Failing at EasterI try not to overdo the Easter basket thing. For me, Easter is about the Resurrection of Christ, and I never wanted to dilute that for my kids with the Easter Bunny or concerns about all the loot in their baskets. I don't do nothing at all though: we have small tins I bought at the dollar store years ago that I fill with home made candy.
This year the peanut butter eggs went off well, but I somehow broke the chocolate making the coconut haystacks. At 9:15 last night, as I was blearily getting in some before bed reading, I looked at The Dungeon Master and said: "I forgot to hard boil and dye eggs." He had a one word response. "Don't."
Then , I get up in the morning and put the peanut butter eggs in the tins. I pull the tray of chocolate bunnies out of the freezer and...they don't want to come out. I manage to pop out enough for the kids' tins, but only by slamming the try on the counter loudly enough to wake them all. I let my husband dig his out.
At this point, I was 100% sure I had failed at Easter.
(At this point, I'm sure even those readers who don't share my faith will say...."Wha.....? There are worse failures!")

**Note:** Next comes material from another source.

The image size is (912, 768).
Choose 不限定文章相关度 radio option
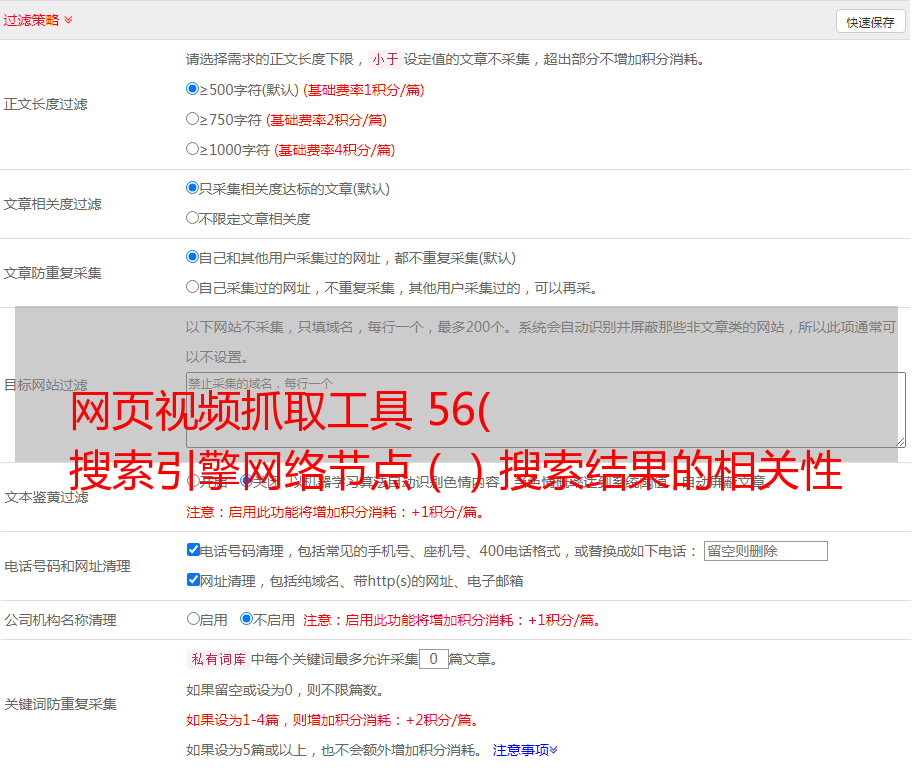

I get to church, work for the first service in the nursery,and then meet my family for the service. All of them, together, with the teens not permitted to go sit with their friends. Now, I am usually a contemporary service girl, but on Easter I like the traditional service. We have an amazing choir, and the service always ends with Handel's "Hallelujah Chorus", complete with guest musicians. As we stood at the beginning of the service and began singing "Christ the Lord is Risen Today", it came to me. I can NOT fail at Easter. No human can. Isn't that what Jesus died for? Because we are weak, imperfect humans? In the greater scheme of things, having to eat your coconut haystacks with a spoon means nothing in light of all Jesus has done for us, and asked us to do for our neighbors. That's not what it's about.

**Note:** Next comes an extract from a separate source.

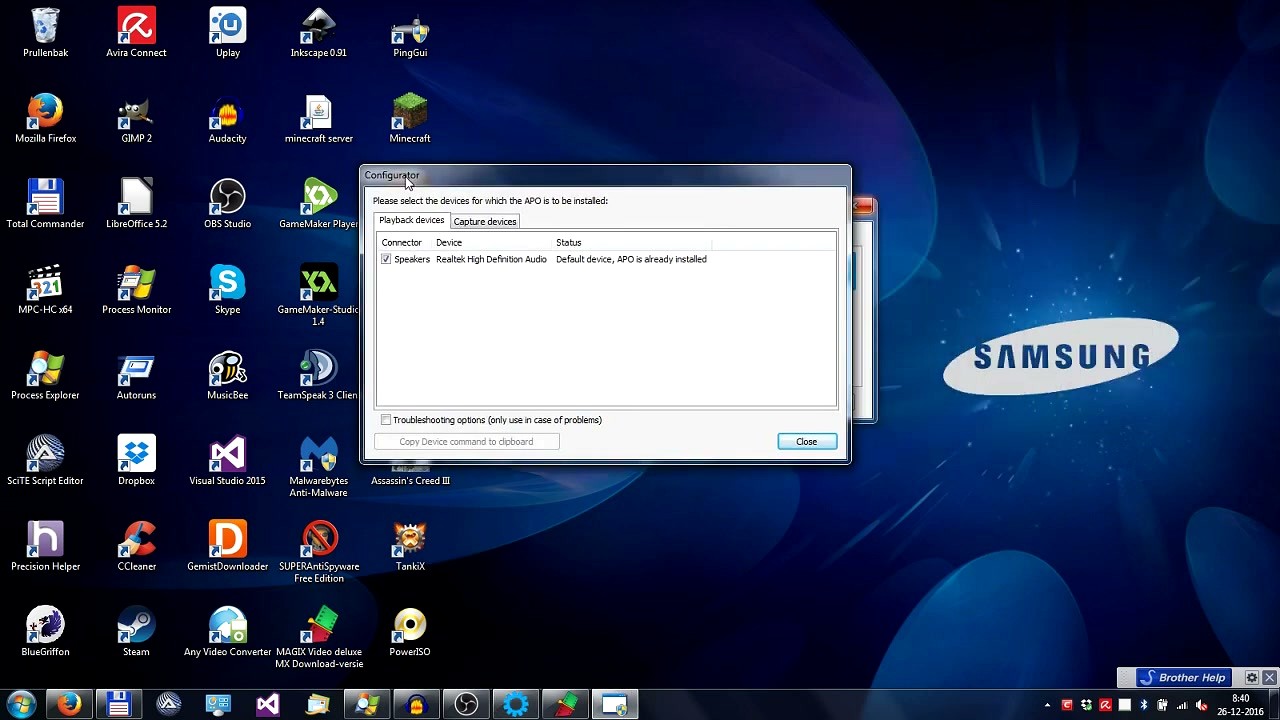This screenshot has width=1280, height=720.
Task: Click the Status column header
Action: (568, 243)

I feel truly refreshed this morning. I worked more, came home, and enjoyed the lovely coffee my loving husband had lovingly made me. I've boiled some eggs but will not bother dying them. I'll make devilled eggs that only Supergirl and I will eat. I will make a delicious uncured ham, mashed potatoes, and asparagus. But I will know that if something gets burnt or over salted or the eggs stick to the shells when I peel them, it won't matter. That's not what Easter is about.